◆ Records from a data source:
——

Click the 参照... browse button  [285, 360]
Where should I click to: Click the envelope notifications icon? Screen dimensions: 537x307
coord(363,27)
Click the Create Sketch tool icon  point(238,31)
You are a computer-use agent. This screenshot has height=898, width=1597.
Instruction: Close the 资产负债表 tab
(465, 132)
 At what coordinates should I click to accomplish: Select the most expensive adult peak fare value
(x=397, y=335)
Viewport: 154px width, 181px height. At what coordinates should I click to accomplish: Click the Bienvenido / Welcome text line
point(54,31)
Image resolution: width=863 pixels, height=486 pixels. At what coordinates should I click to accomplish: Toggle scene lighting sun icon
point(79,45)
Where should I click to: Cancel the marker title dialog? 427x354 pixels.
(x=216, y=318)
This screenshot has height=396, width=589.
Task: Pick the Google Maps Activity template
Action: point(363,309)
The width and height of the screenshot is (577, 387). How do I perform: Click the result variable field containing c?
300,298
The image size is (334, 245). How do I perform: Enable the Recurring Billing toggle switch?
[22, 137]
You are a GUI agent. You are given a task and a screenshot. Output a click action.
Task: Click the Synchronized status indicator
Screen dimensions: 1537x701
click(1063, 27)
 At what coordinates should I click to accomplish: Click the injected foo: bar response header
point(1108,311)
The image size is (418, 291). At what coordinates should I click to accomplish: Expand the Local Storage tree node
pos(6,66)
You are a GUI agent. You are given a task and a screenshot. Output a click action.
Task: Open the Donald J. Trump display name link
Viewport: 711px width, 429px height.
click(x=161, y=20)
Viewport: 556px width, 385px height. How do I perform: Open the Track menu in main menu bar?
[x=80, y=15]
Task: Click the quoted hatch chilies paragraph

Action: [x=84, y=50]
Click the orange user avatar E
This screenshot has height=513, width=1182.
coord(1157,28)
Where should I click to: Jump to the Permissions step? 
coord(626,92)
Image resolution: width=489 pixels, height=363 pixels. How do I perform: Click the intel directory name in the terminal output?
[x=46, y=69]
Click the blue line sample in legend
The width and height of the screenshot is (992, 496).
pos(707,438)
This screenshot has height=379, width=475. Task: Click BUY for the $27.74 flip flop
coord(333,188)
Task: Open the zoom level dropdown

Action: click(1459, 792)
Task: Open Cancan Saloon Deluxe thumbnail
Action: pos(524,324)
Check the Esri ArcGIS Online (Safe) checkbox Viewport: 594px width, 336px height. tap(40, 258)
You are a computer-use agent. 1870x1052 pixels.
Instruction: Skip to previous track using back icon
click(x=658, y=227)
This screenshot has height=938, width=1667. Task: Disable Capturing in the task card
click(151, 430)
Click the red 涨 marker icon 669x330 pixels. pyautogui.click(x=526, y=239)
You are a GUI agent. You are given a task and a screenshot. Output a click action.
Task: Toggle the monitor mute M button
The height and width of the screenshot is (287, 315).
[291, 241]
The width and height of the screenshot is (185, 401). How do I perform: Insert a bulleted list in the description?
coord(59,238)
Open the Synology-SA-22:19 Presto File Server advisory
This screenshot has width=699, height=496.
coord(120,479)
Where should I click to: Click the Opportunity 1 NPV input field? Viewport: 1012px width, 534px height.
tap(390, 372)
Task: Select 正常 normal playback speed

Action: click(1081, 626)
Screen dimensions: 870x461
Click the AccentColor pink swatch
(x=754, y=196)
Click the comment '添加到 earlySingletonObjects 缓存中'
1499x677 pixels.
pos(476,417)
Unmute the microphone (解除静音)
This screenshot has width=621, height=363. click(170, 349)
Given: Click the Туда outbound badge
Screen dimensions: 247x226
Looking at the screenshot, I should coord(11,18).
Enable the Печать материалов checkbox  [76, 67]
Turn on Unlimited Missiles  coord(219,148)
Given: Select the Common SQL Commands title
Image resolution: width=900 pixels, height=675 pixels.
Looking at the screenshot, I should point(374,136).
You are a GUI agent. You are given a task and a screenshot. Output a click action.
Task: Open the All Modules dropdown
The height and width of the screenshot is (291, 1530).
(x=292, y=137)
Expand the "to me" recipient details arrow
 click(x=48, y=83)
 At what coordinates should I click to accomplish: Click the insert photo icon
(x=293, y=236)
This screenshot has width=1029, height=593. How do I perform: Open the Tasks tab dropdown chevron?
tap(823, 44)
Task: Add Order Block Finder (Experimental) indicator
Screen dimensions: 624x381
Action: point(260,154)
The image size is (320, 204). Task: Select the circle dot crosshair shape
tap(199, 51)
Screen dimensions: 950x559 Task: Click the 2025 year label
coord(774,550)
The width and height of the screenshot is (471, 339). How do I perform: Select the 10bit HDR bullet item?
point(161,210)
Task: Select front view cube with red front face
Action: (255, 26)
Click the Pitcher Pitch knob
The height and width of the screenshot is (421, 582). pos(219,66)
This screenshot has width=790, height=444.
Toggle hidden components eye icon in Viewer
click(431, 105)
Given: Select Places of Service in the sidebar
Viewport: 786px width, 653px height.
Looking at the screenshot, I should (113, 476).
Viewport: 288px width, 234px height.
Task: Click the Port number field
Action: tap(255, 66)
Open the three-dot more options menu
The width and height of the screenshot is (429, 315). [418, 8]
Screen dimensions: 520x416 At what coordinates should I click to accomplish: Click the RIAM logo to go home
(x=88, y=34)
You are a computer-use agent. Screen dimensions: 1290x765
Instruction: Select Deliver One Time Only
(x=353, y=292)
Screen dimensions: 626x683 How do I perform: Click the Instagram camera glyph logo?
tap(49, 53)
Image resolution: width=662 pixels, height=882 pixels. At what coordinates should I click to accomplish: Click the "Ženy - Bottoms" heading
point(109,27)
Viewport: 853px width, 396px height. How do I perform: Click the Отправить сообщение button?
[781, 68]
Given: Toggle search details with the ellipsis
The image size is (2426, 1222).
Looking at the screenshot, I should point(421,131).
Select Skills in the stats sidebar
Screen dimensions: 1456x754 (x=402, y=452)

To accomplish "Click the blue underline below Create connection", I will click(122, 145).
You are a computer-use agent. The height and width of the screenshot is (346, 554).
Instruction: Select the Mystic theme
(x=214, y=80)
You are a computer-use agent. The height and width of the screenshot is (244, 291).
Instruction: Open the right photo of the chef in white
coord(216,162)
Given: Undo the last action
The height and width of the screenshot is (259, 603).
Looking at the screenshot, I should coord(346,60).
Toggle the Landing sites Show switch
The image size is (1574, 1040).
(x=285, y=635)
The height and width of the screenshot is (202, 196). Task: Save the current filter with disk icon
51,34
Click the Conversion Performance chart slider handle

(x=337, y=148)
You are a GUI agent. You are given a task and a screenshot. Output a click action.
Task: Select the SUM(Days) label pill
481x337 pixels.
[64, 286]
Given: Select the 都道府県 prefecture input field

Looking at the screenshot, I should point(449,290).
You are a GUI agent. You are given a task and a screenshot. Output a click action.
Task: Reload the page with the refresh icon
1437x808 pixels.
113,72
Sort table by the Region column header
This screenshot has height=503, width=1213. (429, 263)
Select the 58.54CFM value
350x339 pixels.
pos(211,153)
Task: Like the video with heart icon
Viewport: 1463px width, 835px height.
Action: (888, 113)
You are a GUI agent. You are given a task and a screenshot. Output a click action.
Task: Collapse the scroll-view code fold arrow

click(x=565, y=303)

——

◆ Task statement: Give the lines of the listing from the line with "Select Skills in the stats sidebar" up to and including the line with "(x=214, y=80)" as a JSON list of strings, one string per line, leaving out blank lines.

◆ Exercise solution:
[
  "Select Skills in the stats sidebar",
  "Screen dimensions: 1456x754 (x=402, y=452)",
  "To accomplish \"Click the blue underline below Create connection\", I will click(122, 145).",
  "You are a computer-use agent. The height and width of the screenshot is (346, 554).",
  "Instruction: Select the Mystic theme",
  "(x=214, y=80)"
]